National Immigration Forum

Practical Solutions for Immigrants and America


On DACA Anniversary, Momentum for Reform Continues to Build

June 14, 2013

WASHINGTON, D.C. — On June 15, 2012, the Obama administration announced the Deferred Action for Childhood Arrivals (DACA) program, which temporarily removes the threat of deportation from young DREAMers — people under the age of 30 who were brought to the United States before age 16 and who meet certain residence, education and public safety requirements. A year in, this policy has become a reality for over 365,000 young immigrants — and momentum for broad, commonsense and permanent immigration solutions has only continued to build.

"As over 365,000 young hard working people have bravely come forward this past year, the country has stood behind them in support. And now a vast majority of Americans are urging Congress to finish the job by making commonsense immigration reform a reality. Deferred Action has proved to be a successful and commonsense program that protects hardworking undocumented young people from deportation," said Ali Noorani, Executive Director of the National Immigration Forum. "And, even more, it has given us a hint of what’s to come from immigration reform.

“DACA helped to show what conversations on smart immigration policy can and should look like. Americans have said in study after study that it’s time for common sense solutions that fix our broken immigration system. DACA demonstrated that there must be a permanent, legislative that gives aspiring Americans a chance to contribute fully to the only country they call home. ”

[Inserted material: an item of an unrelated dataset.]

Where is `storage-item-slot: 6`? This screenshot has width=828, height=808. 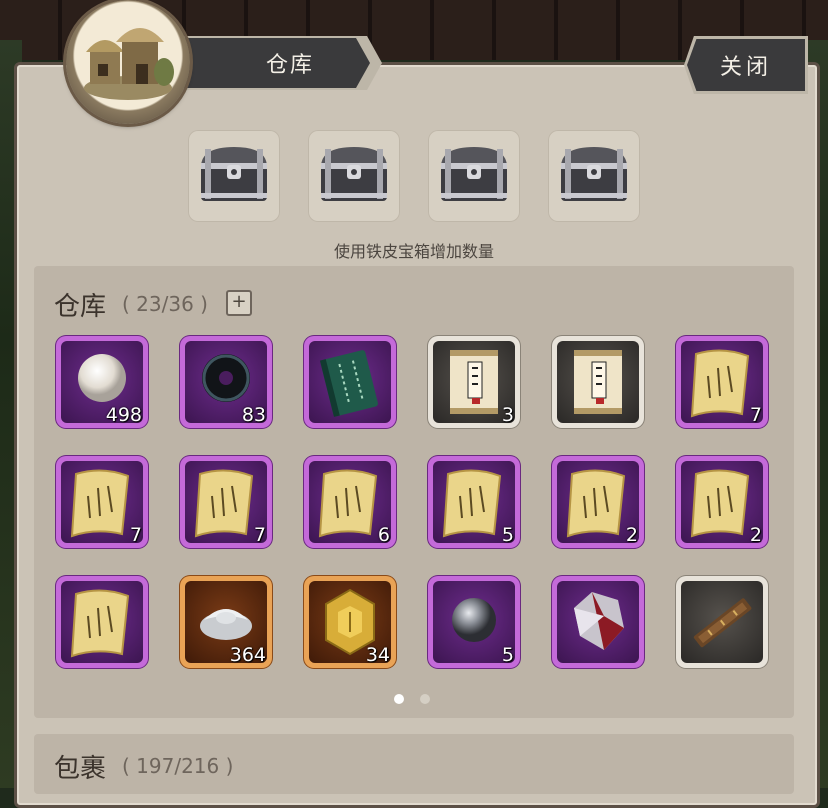
storage-item-slot: 6 is located at coordinates (350, 502).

As the immigration reform debate gets under way on the Senate floor, two polls released Thursday, June 13, show the dynamic support for broad immigration reform that has developed. In a Fox News poll, 76 percent of respondents said that passage of immigration reform legislation is important this year, and 74 percent said reform should include a roadmap to earned citizenship for aspiring Americans who meet certain requirements. Separately, a poll sponsored by the Alliance for Citizenship, Partnership for a New American Economy and Republicans for Immigration Reform found very strong support for reform in 29 states.

In the past year, support for reform also has broadened among faith, law enforcement and business leaders across the country. On Wednesday, more than 100 leaders in the Bibles, Badges and Business for Immigration Reform (BBB) network came to Washington and met with more than 80 congressional offices to show their support for immigration reform. One of the most inspiring stories of the day was that of Jesus Loya, a Utah angel investor and former DREAMer.

“My American story is one of hard work and perseverance, but it is not unique — I feel compelled to share it on behalf of the millions of aspiring young Americans, like me, who want to give back to the only country they know and love,” Loya said. “That’s why I’m here: to make sure that stories like mine are told, and to help ensure Congress knows that Americans are calling on them to fix our broken immigration system once and for all.”

As the debate in Congress continues to unfold, voters across the political spectrum are watching.

“We have come a long way on the road to immigration reform, but the fight is far from over,” Noorani said. “Deferred Action is a Band-Aid where we need a cure. We look forward to the passage of comprehensive immigration reform that puts into law a path to citizenship for DACA recipients and other aspiring Americans.”